What influence has the Supreme Court had on Immigrant Reform?

A

IMMIGRATION REFORM

  1. Arizona v US 2012
    a) The Court struck down key aspects of Arizona SB 1070 law, striking down the provision that immigrants must carry registration documents because it conflicted with federal law.
    b) The law was notable for the clash of state power versus federal power, adn in which Arizona was on the losing side.
    - It sent a precedent that opportunities for state action over the issue of immigration were limited.
  2. Texas v US 2016
    a) The Court split 4-4 which meant the ruling of the lower court stood, which struck down Obama’s DAPA executive order.
    - Deferred Action for Parents of Americans (DAPA) 2014 expanded the Deferred Action for Children Arrivals (DACA) 2012 which allowed illegal immigrants who met certain conditions to remain in the USA.
    - Together this offered protection from deportation for 11 million undocumented immigrants in the USA, yet not a path to citizenship.
    b) President Obama had little success achieving immigration reform through Congress during his time in office, and this ruling struck down what he had achieved.
33
Q

What are successes and failures has the Supreme Court had on Equality and Representation?

A

EQUALITY

  1. Successes
    a) Obama’s Deferred Action for Childhood Arrivals (DACA) and Deferred Action for the Parents of Americans (DAPA) executive orders allowed millions of undocumented immigrants to be free from the threat of deportation.
    b) Numerous Supreme Court cases have upheld the policy of Affirmative Action, such as Fisher v Texas 2013.
    c) The election of Obama, as well as increasing numbers of ethnic minorities represented in the Supreme Court and in Congress, shows increasing diversity in government in the USA.
    d) Focus on the growing Hispanic population, including projections that it will make around 25% if the US population by 2045, has meant increased attention on minority issues.
    e) Generally, ethnic minority voter turnout has increased over the past two decades, despite a slight drop more recently.
    f) In 2008 and 2016, female candidates were on the Presidential ballot (Sarah Palin and Hillary Clinton).
    - Obama was also the first African-American president of the USA.
  2. Failures
    a) Obama failed to get any meaningful immigration reform legislation passed, despite bipartisan support in the Senate.
    b) Segregation still remains an issue in the USA due to housing patterns.

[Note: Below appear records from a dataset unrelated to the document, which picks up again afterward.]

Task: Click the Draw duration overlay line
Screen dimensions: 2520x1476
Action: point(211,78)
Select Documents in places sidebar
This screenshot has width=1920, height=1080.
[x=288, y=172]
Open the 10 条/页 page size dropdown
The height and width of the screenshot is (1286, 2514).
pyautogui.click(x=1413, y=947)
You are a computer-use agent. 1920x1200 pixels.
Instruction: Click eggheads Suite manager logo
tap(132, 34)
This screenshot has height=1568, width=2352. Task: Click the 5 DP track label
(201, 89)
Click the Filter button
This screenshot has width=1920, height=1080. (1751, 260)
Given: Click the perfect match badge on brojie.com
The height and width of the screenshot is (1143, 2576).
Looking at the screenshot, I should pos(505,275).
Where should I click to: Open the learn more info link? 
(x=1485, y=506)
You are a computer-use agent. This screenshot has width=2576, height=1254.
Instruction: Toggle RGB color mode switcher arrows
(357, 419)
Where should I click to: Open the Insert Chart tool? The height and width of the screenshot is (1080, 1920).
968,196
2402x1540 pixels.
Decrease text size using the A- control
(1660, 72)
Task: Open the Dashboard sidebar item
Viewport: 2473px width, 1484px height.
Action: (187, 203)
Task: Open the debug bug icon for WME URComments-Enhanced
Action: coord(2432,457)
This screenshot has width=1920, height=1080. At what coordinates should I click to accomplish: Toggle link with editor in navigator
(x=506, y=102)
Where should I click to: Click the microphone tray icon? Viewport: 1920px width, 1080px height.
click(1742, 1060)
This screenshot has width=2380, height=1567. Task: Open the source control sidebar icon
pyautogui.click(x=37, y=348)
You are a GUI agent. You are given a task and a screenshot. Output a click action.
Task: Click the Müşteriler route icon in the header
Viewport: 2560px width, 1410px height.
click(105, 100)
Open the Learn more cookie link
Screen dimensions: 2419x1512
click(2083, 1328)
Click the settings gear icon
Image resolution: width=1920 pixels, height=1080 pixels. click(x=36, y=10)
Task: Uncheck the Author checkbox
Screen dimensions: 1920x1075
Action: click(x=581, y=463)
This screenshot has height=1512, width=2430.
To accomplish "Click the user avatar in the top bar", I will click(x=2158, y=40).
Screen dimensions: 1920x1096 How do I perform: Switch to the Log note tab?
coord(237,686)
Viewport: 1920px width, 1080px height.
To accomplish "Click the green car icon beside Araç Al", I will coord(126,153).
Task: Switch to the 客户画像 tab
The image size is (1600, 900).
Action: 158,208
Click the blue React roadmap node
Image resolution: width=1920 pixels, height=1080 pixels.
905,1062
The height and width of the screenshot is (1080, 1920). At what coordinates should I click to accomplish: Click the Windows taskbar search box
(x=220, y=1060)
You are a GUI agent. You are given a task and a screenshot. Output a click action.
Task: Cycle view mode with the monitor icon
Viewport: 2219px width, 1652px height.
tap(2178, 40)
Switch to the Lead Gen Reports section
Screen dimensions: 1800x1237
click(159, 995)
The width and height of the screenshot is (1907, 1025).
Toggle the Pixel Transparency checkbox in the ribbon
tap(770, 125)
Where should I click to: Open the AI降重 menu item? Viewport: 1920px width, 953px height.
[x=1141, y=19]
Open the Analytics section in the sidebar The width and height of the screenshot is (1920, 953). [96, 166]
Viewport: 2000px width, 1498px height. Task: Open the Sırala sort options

George Bush was accused of racism in 2005 when the federal government responded only slowly to the disaster left by Hurricane Katrina, which overwhelmingly affected the ethnic minority population of New Orleans.
    c) Black Lives Matter movement demonstrates the depth of inequality still felt in the USA.
    d) The state ban on affirmative action in Michigan was upheld in Schuette v Coalition to Defend Affirmative Action 2014. In states where affirmative action has been banned the number of ethnic minorities attending colleges has fallen, despite an increase in the population.
    e) The wealth gap in the USA continues to widen between white households and minority households.
    f) Difficulties in representation for regions with the deep south underrepresented and a typical North/South divide.